Macro issues driving oil, fundamentals take backseat

Quote of the Day

You learn something every day if you pay attention.

Ray LeBlond

Europe and the US continue to drive the market lower. Yesterday the second reading of 3rd quarter GDP in the US was revised downward by 0.5% to 2% growth but the market was expecting an unchanged level from the first reading and as such yet another negative market indicator. Also in the latest FOMC notes from the last US Fed meeting the Fed indicated that they do not expect a double dip recession but they do expect slow growth. They also indicated that they discussed additional stimulus to jump start the economy as well as adding another measure to their objectives...GDP.

Europe simply continues to disappoint the market on all levels. Today the latest gauge of European services and manufacturing output declined for the third month in a row as the sovereign debt problems and installation of austerity programs moves this sector of the world closer to another recession. Add a bit of fuel to the negative fire this morning the latest German Bund auction was under subscribed as even the solid countries are now being put in question by the bond market. The net result is all risk asset markets remain in sell-off mode including the oil complex.

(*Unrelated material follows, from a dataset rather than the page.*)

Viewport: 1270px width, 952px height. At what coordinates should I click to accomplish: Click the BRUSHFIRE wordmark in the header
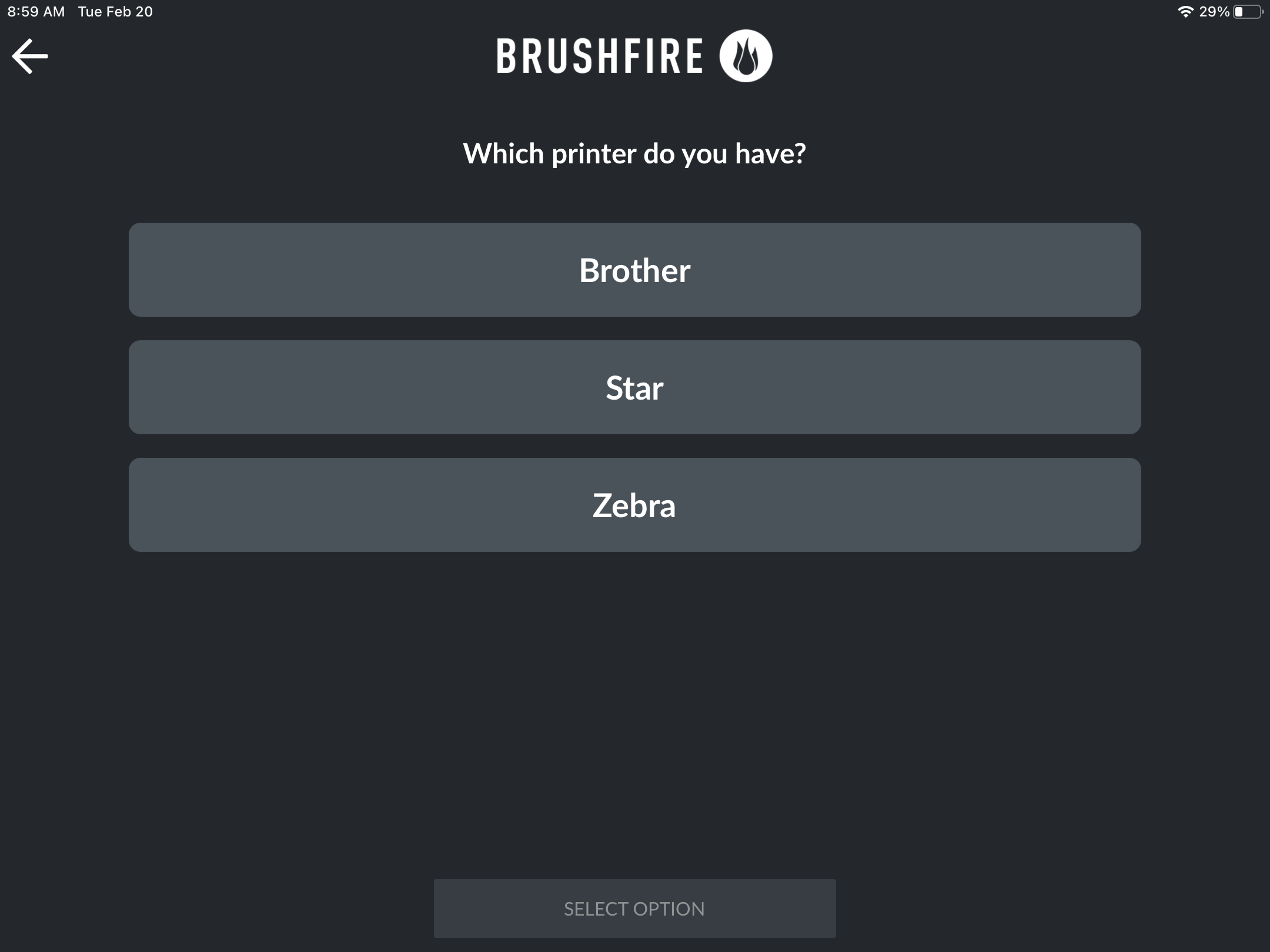point(600,56)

Global equity markets are continuing to lose value as shown in the EMI Global Equity Index table below. The Index is now down 1.7% on the week widening the year to date loss to 17.3%. All bourses are in negative territory...including the US... with the remaining nine burses now showing double digit losses. The Index is now less than 3% below the bear market threshold of 20%. The equity markets are reflective of the tremendous amount of negative sentiment coming from Europe and a bit from the disappointing GDP result out of the US yesterday.